Steeped in pop culture history; the Deauville Beach Resort is not only a present-day-getaway-favorite but also historically, it is an all-star Hollywood destination. Although the Deauville had received its fair amount of attention from the world of the rich and the famous; its most historical moment came in 1964 when Ed Sullivan brought his celebrated “Really Big Show” to the Deauville’s Napoleon Ballroom, featuring what was to become one of the biggest music groups in history in the show’s opening night. The title card for that first broadcast read “Great Britain’s Cultural Gift to America, the Beatles.”
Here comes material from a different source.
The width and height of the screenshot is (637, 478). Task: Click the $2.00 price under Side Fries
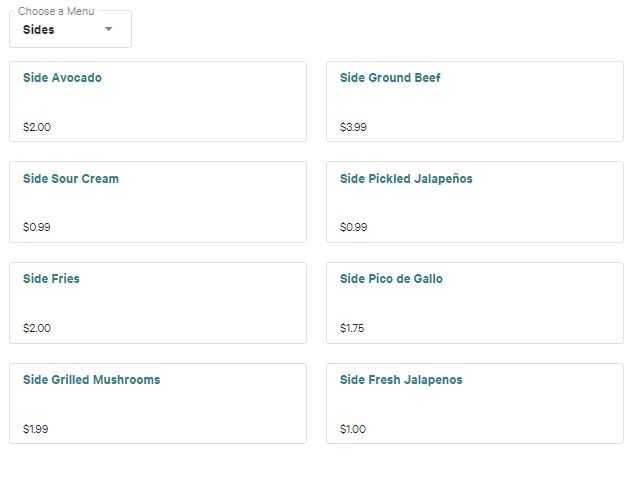[x=37, y=328]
An overwhelming audience of 4,500 close friends and neighbors came to the Deauville that afternoon for the Beatles’ dress rehearsal. That same evening, due to the massive number of attendees; over 1,000 ticket holders of the 4,000 who had purchased tickets for the Beatles performance at the Deauville, could not get in. The Beatles opened their live show with “She Loves You”, followed by “This Boy” and “All My Loving”, then returned later to close the show with “I Saw Her Standing There”, “From Me To You” and “I Want to Hold Your Hand”. During their stay, The Beatles held one of their most famous photo shoots while swimming in The Deauville’s pool and beach. They loved the hotel so much that they stayed the entire week!




However; the Deauville Beach Resort’s history of glitz and glamour has been long in the making before the memorable 1964 presence of The Beatles.  The Deauville was a favorite of the 1950’s and 60’s stars such as Frank Sinatra, Sammy Davis Jr., Dean Martin, Joey Bishop and Tony Bennett, to just name a few. They were attracted to The Deauville for both: professional and personal reasons. Holding packed-house performances at the famed Napoleon Ballroom and at the same time enjoying one of America’s finest beach destinations.




In 1957, the Deauville Beach Resort was reconstructed following the MiMo architecture aesthetics. It received the “Hotel of the Year” award and gave rise to the jewel it is today. Its doors reopened to a fully booked season of glamour, which set forth the coming of a new era for the Deauville. One of the jet-setting events in The Deauville and Miami Beach’s history was the creation of the “Cavalcade of Stars” show in 1959. Created by Hotelier Morris Lansburg, guests from various neighboring hotels were transported to the Deauville for an unforgettable evening of all-star entertainment.
Some of the world’s most loved stars performed in the Napoleon Ballroom during these so called “rolling parties.” Stars featured in the lineup included Red Buttons, Lonesome George Gobel, Judy Garland, Louis Armstrong, Sophie Tucker, The Ritz Brothers, Connie Francis and Tony Bennett.